ACTIVITY - An exact copy of the listing below is the answer, with the pictures removed.

◇ ◇ ◇

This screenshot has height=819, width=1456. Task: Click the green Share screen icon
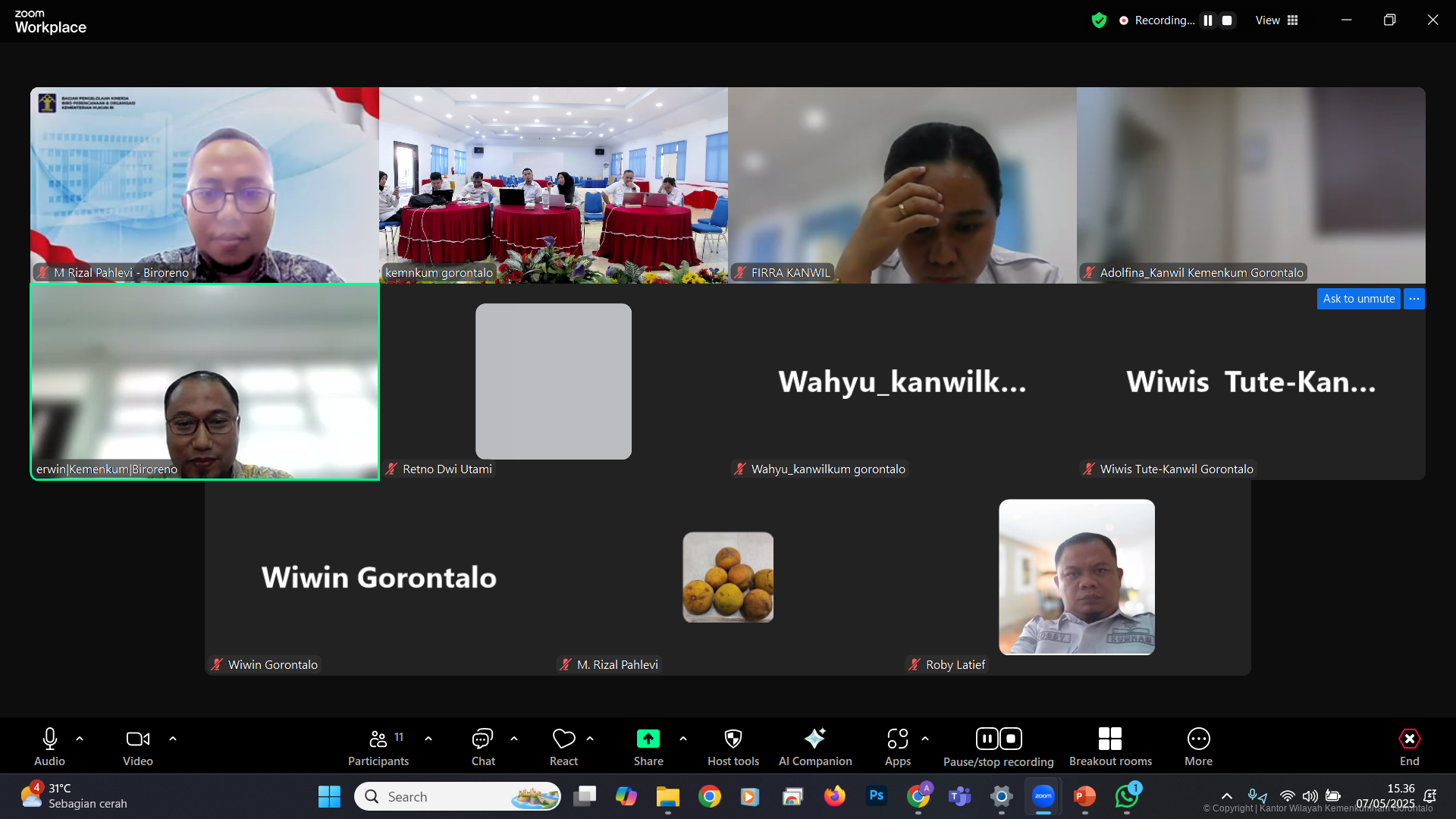(x=648, y=739)
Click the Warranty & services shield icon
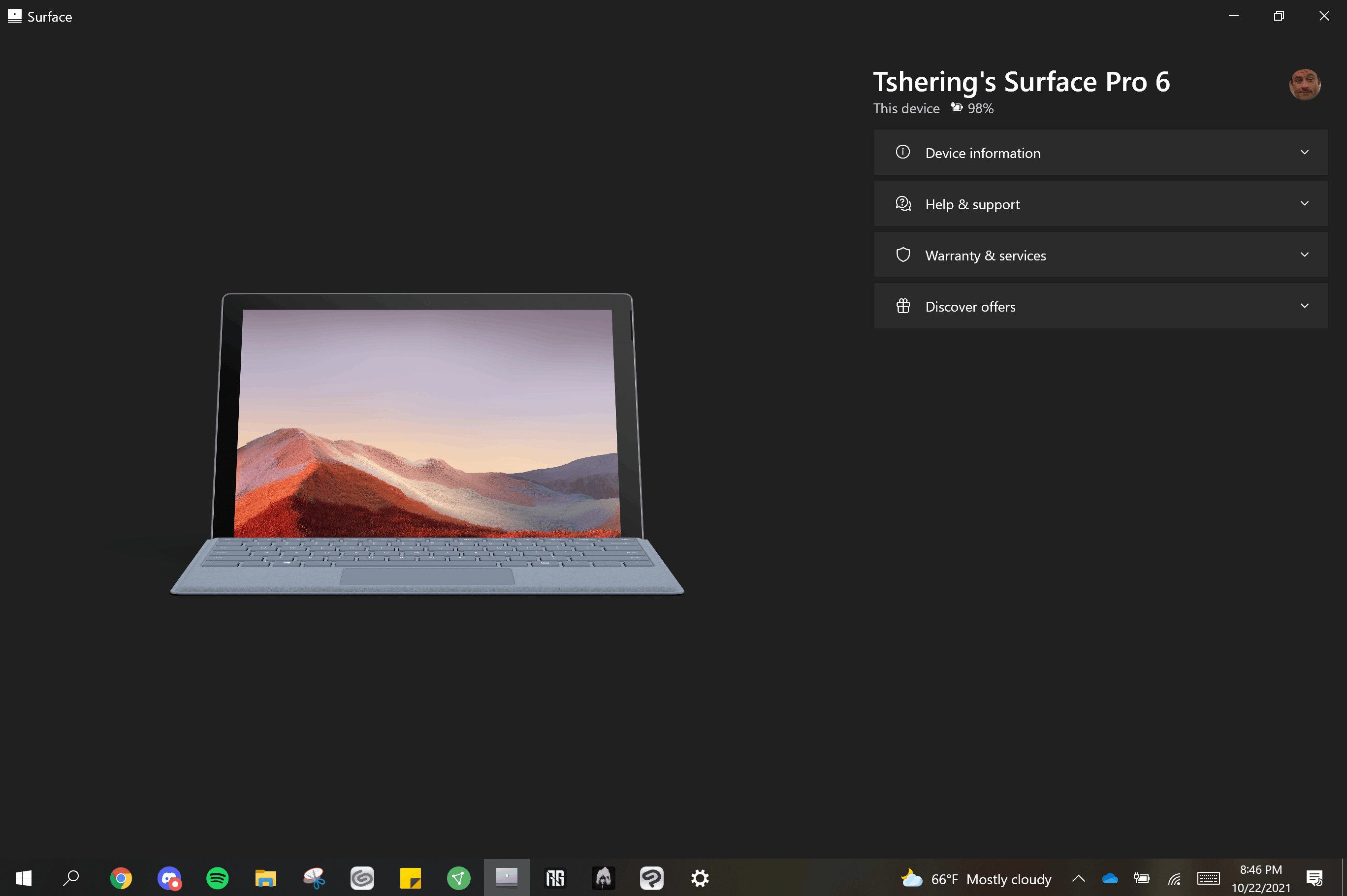The width and height of the screenshot is (1347, 896). tap(902, 255)
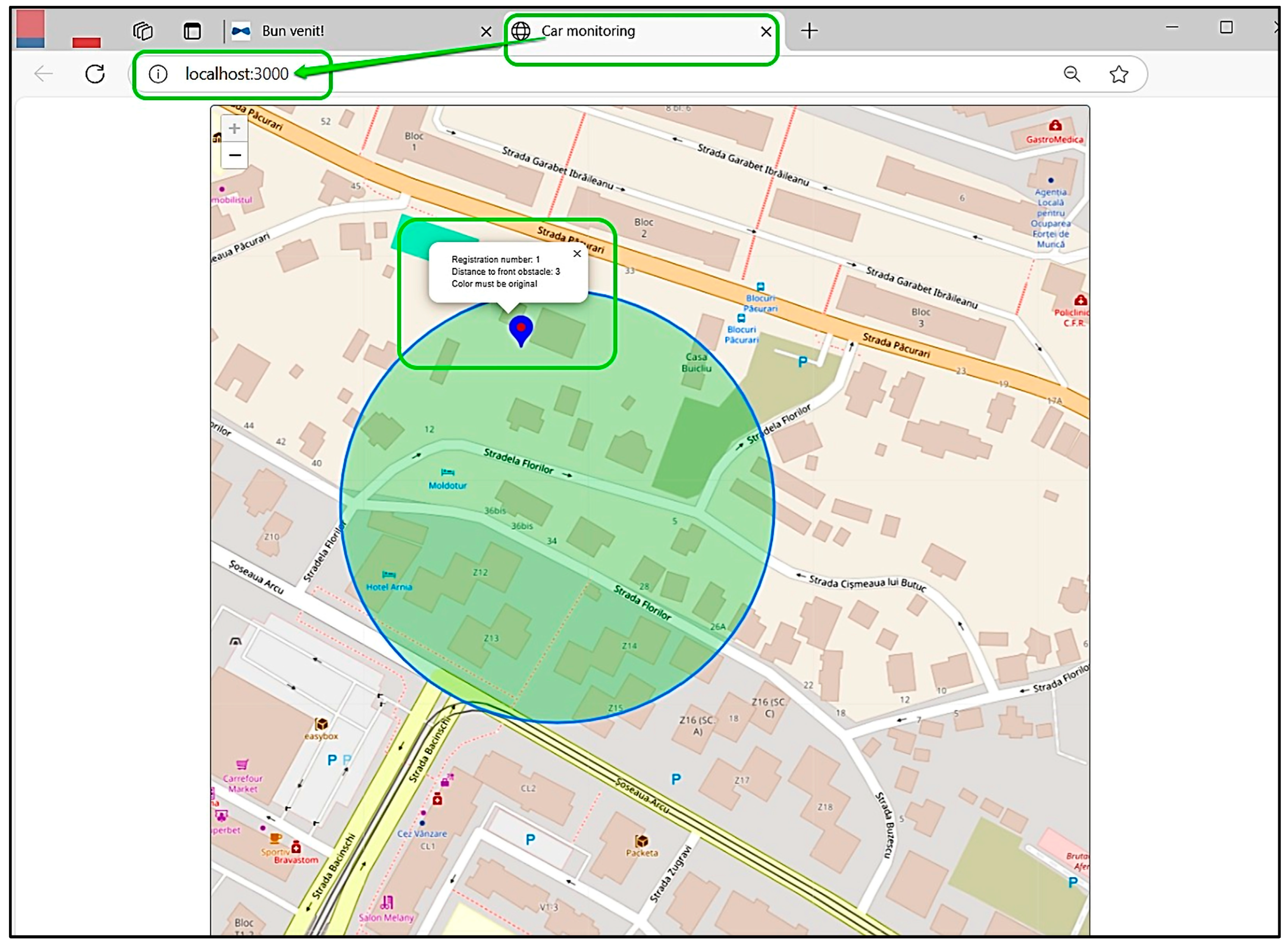Screen dimensions: 1288x947
Task: Toggle the vertical tabs icon
Action: point(192,31)
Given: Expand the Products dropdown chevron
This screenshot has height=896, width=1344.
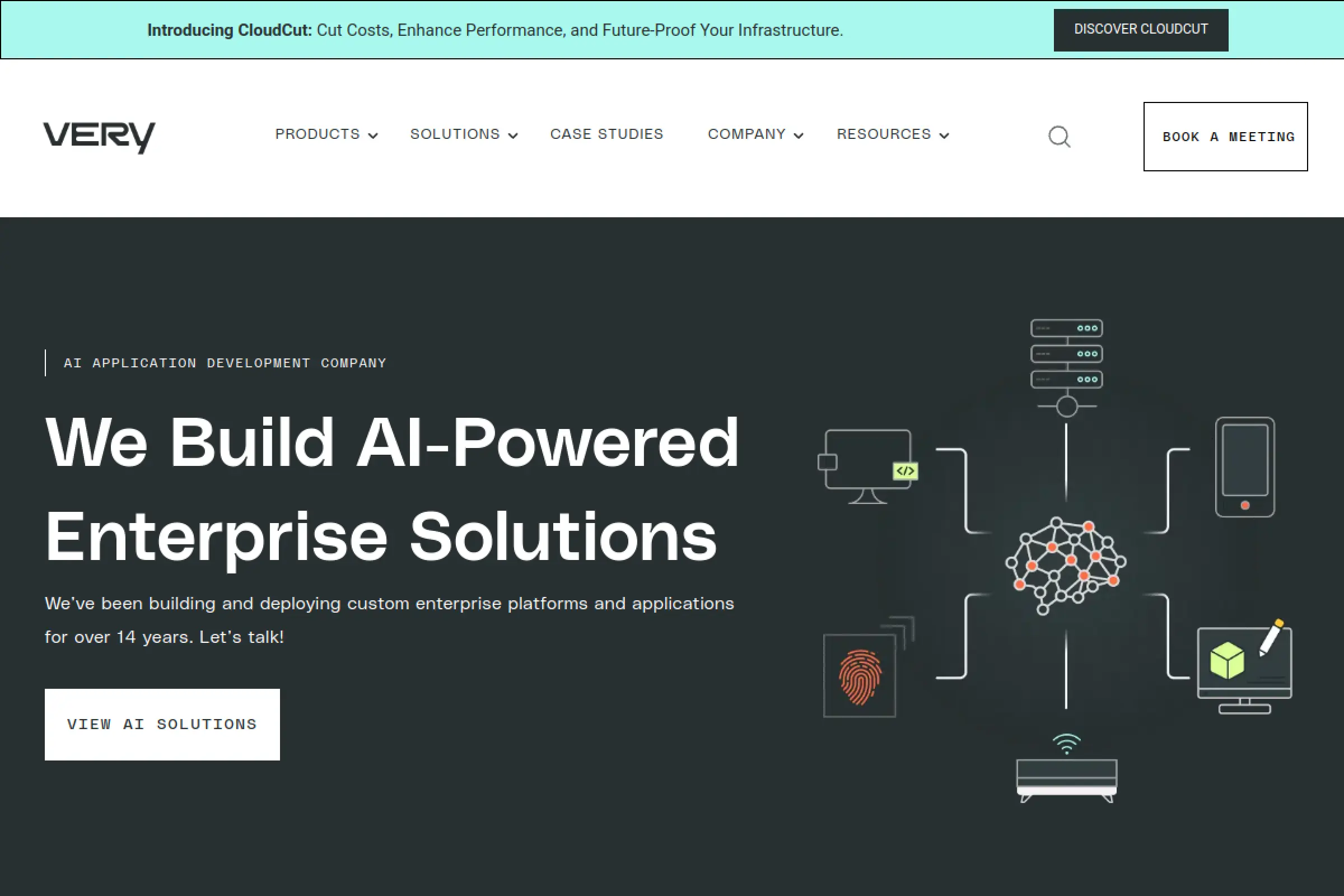Looking at the screenshot, I should (373, 136).
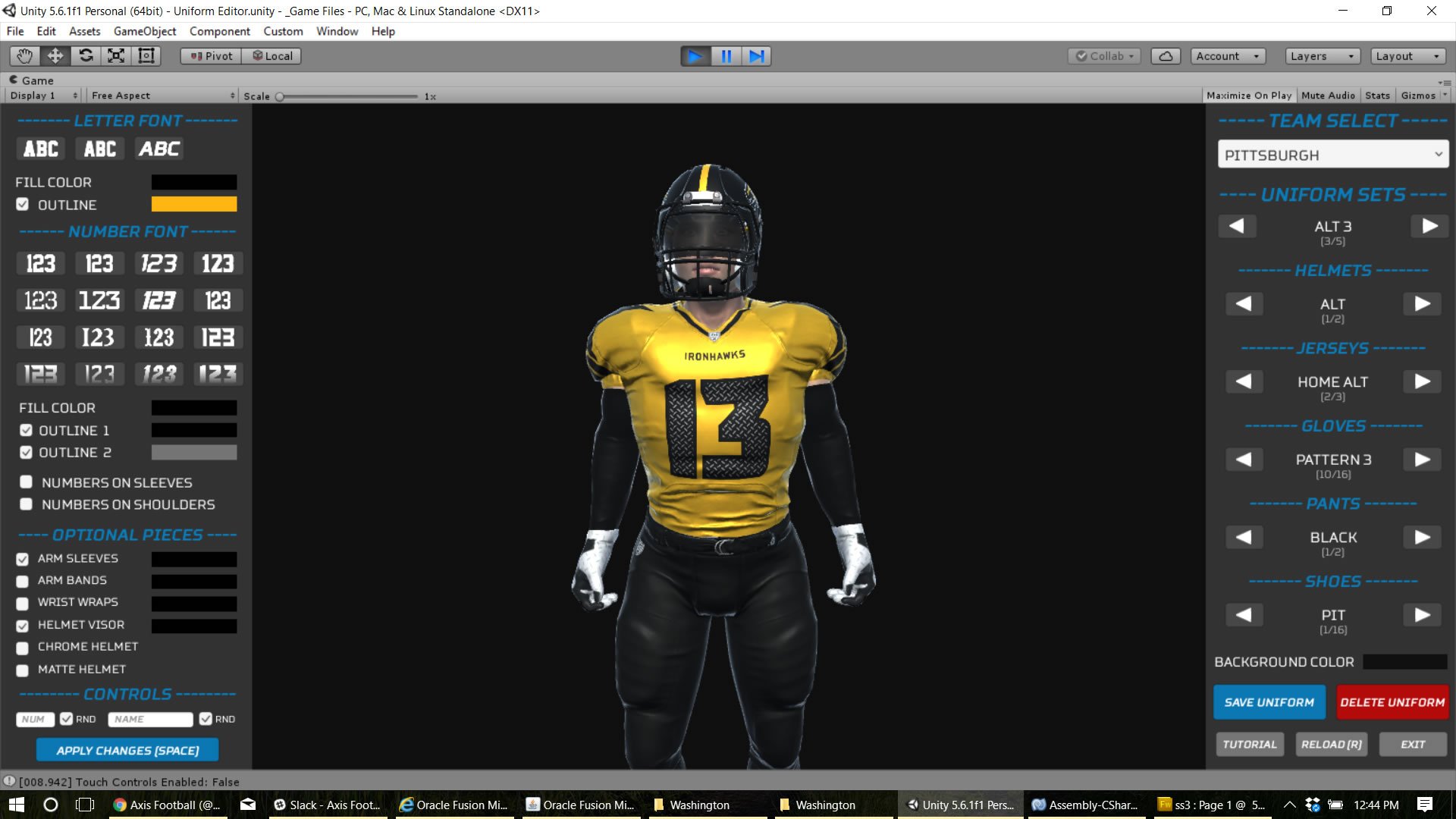The height and width of the screenshot is (819, 1456).
Task: Select the Hand tool in toolbar
Action: [x=25, y=56]

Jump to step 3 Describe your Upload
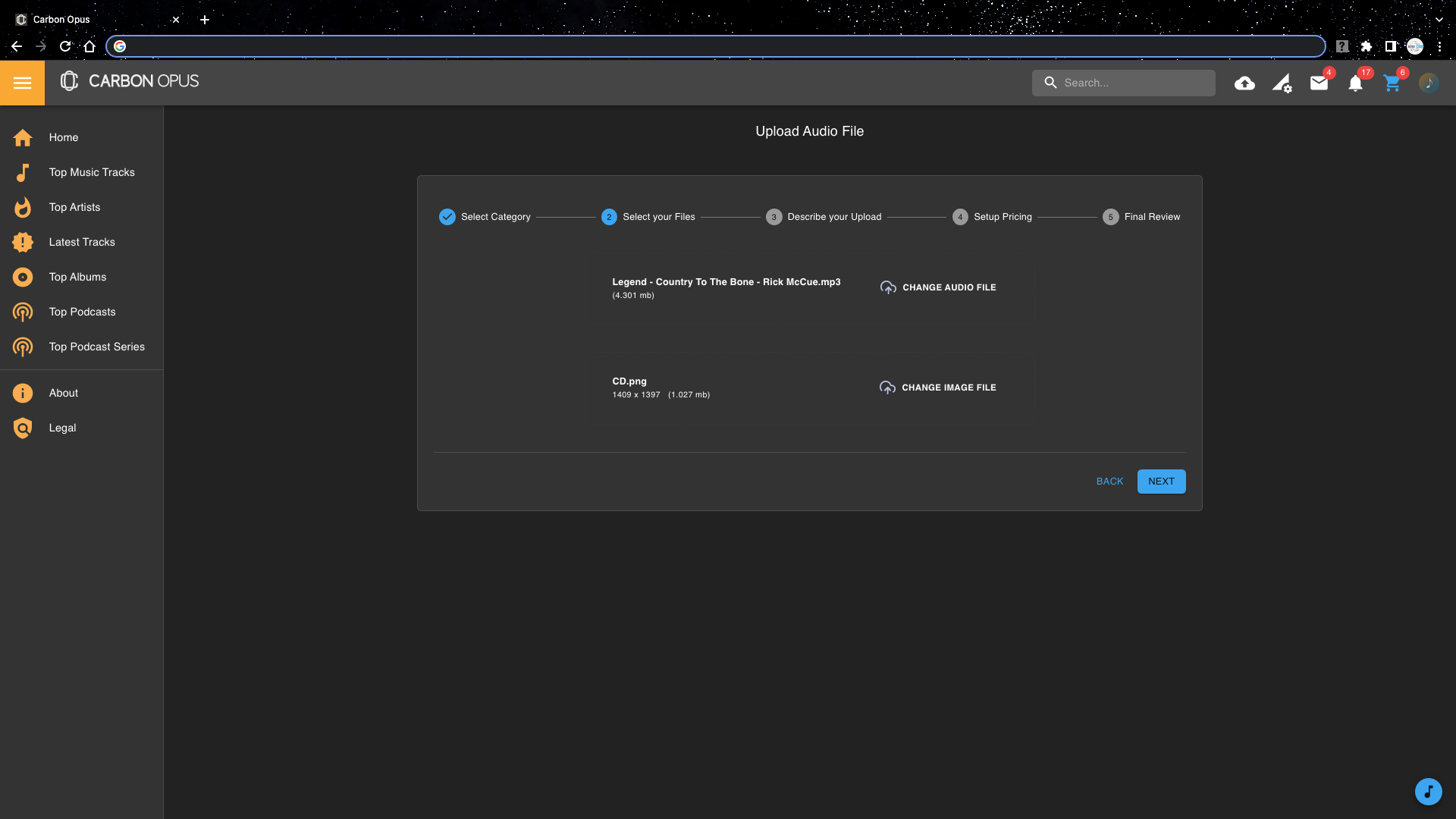[824, 217]
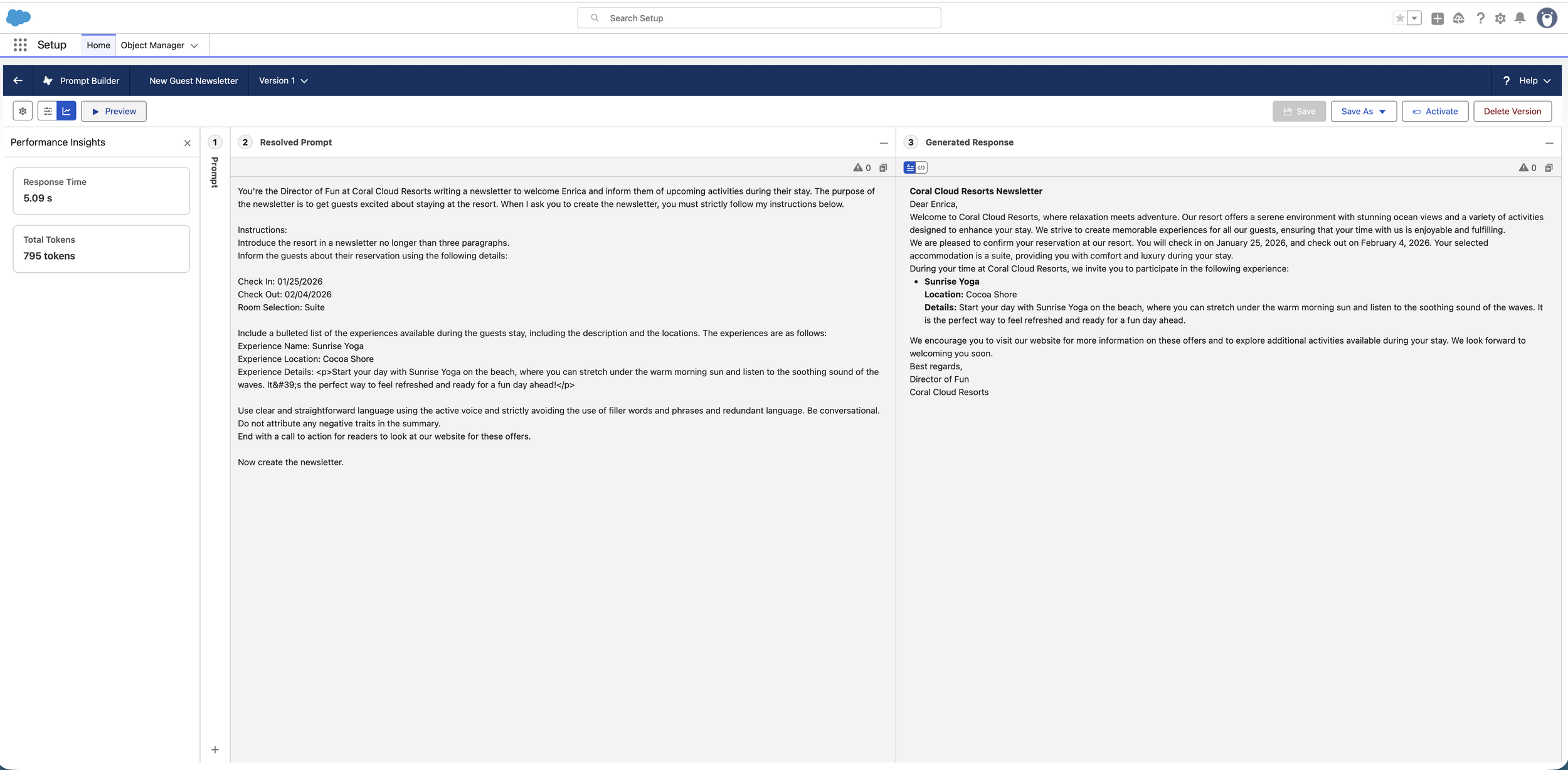The width and height of the screenshot is (1568, 770).
Task: Open the notifications bell
Action: [x=1520, y=18]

◇ ◇ ◇

EXERCISE RESULT -
This screenshot has height=819, width=1456. Task: Click the green Share screen icon
(x=648, y=739)
Click the Warranty & services shield icon
The width and height of the screenshot is (1347, 896). tap(902, 255)
Screen dimensions: 1288x947
Task: Toggle the vertical tabs icon
Action: point(192,31)
Given: Expand the Products dropdown chevron
This screenshot has height=896, width=1344.
Looking at the screenshot, I should (373, 136).
The height and width of the screenshot is (819, 1456).
Task: Select the Hand tool in toolbar
Action: [x=25, y=56]

Jump to step 3 Describe your Upload
[824, 217]
The width and height of the screenshot is (1568, 770).
Task: Open the notifications bell
Action: [x=1520, y=18]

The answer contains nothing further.